C’est une coupe transversale dans l’œuvre pour quatuor de Mozart que propose cette Biennale.

En dehors de leur qualité artistique exceptionnelle, les quatuors de Mozart représentent une expérience spirituelle capitale. Ils montrent l’itinéraire d’un génie dont les perspectives esthétiques évoluent radicalement, mais aussi d’un homme en proie au succès facile, puis au doute et aux difficultés, d’un homme aux sentiments ambivalents. Derrière l’élégance et la légèreté, derrière l’alacrité apparente, se révèle quelque chose qui procède de l’angoisse, du désarroi, voire du désespoir. Si ces œuvres reflètent la transformation d’une écriture et d’un style, elles participent aussi à l’approfondissement d’un genre comme moyen d’expression privilégié du moi. Dans ses quatuors, Mozart se focalise de plus en plus sur « l’inexprimable, en tant qu’inexprimable » (Simone Weil, La Pesanteur et la Grâce), à une époque où, précisément, s’opère une mutation des objectifs de la musique instrumentale qui s’éloigne d’une simple imitation de la nature.

Deux ans après un délicieux quatuor composé à 14 ans, les Quatuors « milanais », tout en s’inspirant des modèles italiens, trouvent à la fois un ton et un style personnels : beauté des thèmes souvent empreints d’un lyrisme ou d’un charme caractéristiques du compositeur, traitement du motif via le dialogue instrumental.

Ébloui par la découverte des Quatuors op. 20 de Haydn, Mozart écrit ses Quatuors « viennois », œuvres parfois austères, où il cherche ici à concilier son désir d’expression personnelle et la nécessité qu’il s’impose de suivre un modèle contraignant et étranger à sa sensibilité.

Après le choc des Quatuors op. 33 de Haydn, Mozart prend quatre ans pour écrire six quatuors qu’il dédie à son aîné devenu un ami. « Fruits d’un long et laborieux effort », ces chefs-d’œuvre absolus, où le style sérieux voire dramatisant intègre avec naturel des tendances ludiques et populaires, traduisent une pensée musicale complexe. À travers la transparence de l’écriture percent des signes multiples mais discrets et disséminés grâce auxquels s’exprime l’angoisse de la condition humaine, portée par cette douloureuse palpitation de l’âme et qui, avant ces quatuors, n’avait jamais encore trouvé à se manifester avec autant de résonance profonde.
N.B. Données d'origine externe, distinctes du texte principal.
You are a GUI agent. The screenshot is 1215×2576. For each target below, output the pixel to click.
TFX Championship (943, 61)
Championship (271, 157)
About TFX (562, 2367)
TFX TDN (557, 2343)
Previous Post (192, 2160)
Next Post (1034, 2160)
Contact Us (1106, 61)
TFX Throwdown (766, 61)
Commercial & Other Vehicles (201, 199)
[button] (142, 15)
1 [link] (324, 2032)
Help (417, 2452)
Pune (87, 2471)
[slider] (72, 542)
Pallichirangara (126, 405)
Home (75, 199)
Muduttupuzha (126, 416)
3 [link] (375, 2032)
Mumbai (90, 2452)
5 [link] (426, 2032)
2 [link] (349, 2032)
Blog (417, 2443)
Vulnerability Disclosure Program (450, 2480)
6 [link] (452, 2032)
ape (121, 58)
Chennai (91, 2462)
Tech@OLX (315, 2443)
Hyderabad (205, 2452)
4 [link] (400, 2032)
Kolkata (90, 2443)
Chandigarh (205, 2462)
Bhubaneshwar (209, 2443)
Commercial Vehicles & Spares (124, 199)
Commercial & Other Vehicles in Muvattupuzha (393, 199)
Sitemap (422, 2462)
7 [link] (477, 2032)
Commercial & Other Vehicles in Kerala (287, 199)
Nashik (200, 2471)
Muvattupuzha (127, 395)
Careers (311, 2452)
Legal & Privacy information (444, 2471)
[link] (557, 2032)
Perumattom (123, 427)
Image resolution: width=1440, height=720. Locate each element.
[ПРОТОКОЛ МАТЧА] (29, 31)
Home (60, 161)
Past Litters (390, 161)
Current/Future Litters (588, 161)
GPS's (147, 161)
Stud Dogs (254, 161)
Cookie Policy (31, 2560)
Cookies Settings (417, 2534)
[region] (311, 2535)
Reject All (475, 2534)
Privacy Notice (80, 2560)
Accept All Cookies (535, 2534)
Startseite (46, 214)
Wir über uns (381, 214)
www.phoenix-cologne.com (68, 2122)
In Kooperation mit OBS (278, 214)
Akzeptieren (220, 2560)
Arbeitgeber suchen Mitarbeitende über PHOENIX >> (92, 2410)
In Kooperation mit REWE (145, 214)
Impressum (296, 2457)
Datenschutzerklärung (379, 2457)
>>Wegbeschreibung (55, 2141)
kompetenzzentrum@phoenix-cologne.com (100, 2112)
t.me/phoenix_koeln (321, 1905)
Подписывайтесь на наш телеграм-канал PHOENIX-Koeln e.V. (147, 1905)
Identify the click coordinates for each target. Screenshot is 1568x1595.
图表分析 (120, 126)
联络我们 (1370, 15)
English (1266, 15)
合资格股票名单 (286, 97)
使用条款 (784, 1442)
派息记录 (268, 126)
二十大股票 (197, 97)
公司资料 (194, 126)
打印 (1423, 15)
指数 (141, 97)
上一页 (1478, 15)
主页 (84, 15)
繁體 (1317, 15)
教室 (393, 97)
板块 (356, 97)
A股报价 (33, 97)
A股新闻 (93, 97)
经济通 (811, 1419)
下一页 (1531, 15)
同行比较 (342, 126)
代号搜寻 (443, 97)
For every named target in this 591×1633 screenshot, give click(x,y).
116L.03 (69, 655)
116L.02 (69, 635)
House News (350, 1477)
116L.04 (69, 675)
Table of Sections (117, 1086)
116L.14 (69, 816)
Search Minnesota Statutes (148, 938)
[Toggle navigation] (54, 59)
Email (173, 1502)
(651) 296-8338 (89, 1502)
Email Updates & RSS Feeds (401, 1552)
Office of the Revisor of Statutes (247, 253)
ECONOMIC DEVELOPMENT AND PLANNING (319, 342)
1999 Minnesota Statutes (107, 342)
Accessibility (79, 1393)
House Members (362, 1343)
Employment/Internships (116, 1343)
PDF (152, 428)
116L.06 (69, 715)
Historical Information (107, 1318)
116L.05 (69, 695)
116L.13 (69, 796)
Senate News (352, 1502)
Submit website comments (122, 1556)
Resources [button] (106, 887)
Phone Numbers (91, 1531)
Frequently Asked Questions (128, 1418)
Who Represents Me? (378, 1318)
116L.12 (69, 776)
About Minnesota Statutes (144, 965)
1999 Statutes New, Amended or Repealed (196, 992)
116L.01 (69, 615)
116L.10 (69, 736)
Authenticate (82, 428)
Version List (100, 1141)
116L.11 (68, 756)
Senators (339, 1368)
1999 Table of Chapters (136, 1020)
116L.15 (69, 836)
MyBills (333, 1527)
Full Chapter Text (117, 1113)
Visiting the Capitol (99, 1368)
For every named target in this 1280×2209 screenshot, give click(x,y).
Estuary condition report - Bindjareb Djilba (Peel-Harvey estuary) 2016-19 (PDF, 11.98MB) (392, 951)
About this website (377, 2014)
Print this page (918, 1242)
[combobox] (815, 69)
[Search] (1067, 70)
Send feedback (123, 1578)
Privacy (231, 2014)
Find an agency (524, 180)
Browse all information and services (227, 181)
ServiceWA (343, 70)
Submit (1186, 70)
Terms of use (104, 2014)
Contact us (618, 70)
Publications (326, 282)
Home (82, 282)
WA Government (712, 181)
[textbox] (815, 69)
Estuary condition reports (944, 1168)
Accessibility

Astre isolé, le Quatuor K. 499 se révèle un des plus parfaits du compositeur dont l’esthétique ambivalente s’exprime ici de manière moins voilée, mêlant charme et rudesse, abandon pré-schubertien et inquiétude. Opus inachevé, les Quatuors « prussiens » sont teintés d’amertume. Parfois sombres et même âpres, les deux derniers sont parcourus de notations étranges, grinçantes, voire grimaçantes, Mozart connaissant ici une sorte de période « expressionniste » mais tempérée par les canons du classicisme.

Avec ses dix derniers quatuors, Mozart a atteint les plus hauts sommets du genre, la transparence de l’écriture et la pudeur du style se conjuguant avec l’expression la plus intime du trouble de l’âme.